El aniquilamiento de la cultura del buen servicio es, ante todo, consecuencia y expresión del sistema de gobierno que hemos padecido los cubanos durante varias generaciones. Los representantes del régimen, todos, desde el presidente hasta el último funcionario, materializan la mayor evidencia del problema, puesto que en vez de asumir el papel que les corresponde como servidores públicos —y nada más deben hacer para honrar su cargo— invirtieron los términos desde el primer día, convirtiendo al público en su servidor.
Como en las antiguas monarquías, Cuba está demarcada por pequeños feudos. Este engendro de rancio feudalismo llega a un colmo en que deja de ser funcional hasta para los propios intereses del rey, y pasa a ser apenas una contraproducente pesadilla surrealista.
En la cima, aparecen los caciques del régimen como soberanos absolutos. Luego está el poder subalterno, que ha distribuido sus parcelas de acuerdo con la influencia de cada grupo o individuo, según sean más y menos cercanos al rey. En esa dirección va descendiendo la pirámide invertida hasta los más ridículos extremos. De modo que todo aquel que tiene en sus manos algo que necesitan los que están por debajo en la escala, hace un feudo de esa limitada porción de dominio. Y al final solo quedan los siervos de la gleba, entre los que también se crean feudos ínfimos, como el de los empleados de servicios públicos.
En tales circunstancias, un decreto para proteger los derechos del consumidor está destinado a funcionar como un colador sin huequitos. En fin, otro espectro del sistema legal castrista.

ÍTEMS EXTRAÍDOS ▸
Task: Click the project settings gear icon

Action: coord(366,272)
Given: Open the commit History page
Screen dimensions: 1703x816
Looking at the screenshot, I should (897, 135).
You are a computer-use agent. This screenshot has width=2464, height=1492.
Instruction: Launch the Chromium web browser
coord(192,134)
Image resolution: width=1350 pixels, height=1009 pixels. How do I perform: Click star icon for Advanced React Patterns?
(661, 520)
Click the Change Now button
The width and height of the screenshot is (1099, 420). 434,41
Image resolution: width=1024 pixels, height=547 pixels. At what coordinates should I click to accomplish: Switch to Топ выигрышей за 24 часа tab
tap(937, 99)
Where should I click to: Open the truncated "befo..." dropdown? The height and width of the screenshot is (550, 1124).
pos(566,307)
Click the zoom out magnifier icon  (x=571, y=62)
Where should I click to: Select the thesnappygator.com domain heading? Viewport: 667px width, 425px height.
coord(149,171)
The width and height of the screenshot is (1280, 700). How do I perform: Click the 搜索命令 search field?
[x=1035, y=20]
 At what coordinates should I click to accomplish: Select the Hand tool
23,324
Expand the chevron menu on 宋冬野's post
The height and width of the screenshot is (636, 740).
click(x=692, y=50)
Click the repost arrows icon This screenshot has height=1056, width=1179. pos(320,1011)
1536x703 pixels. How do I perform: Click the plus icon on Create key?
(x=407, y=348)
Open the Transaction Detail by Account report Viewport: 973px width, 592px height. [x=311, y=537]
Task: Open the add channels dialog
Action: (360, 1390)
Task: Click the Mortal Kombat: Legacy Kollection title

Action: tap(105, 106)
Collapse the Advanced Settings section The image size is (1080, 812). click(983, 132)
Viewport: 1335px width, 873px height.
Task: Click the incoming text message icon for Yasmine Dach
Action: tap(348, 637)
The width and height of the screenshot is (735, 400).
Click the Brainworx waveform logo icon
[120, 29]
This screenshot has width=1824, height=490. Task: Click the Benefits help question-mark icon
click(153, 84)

CONSIGNA 1 ▸
Copia literalmente del texto proporcionado el tramo comprendido desde "Como en las" hasta "contraproducente pesadilla surrealista.".
CONSIGNA 2 ▸
Según el texto proporcionado, ¿qué feudo ínfimo se crea entre los siervos de la gleba?
Los ítems constituyen material independiente del texto proporcionado.

RESPUESTA DESARROLLADA 1 ▸
Como en las antiguas monarquías, Cuba está demarcada por pequeños feudos. Este engendro de rancio feudalismo llega a un colmo en que deja de ser funcional hasta para los propios intereses del rey, y pasa a ser apenas una contraproducente pesadilla surrealista.

RESPUESTA DESARROLLADA 2 ▸
El de los empleados de servicios públicos.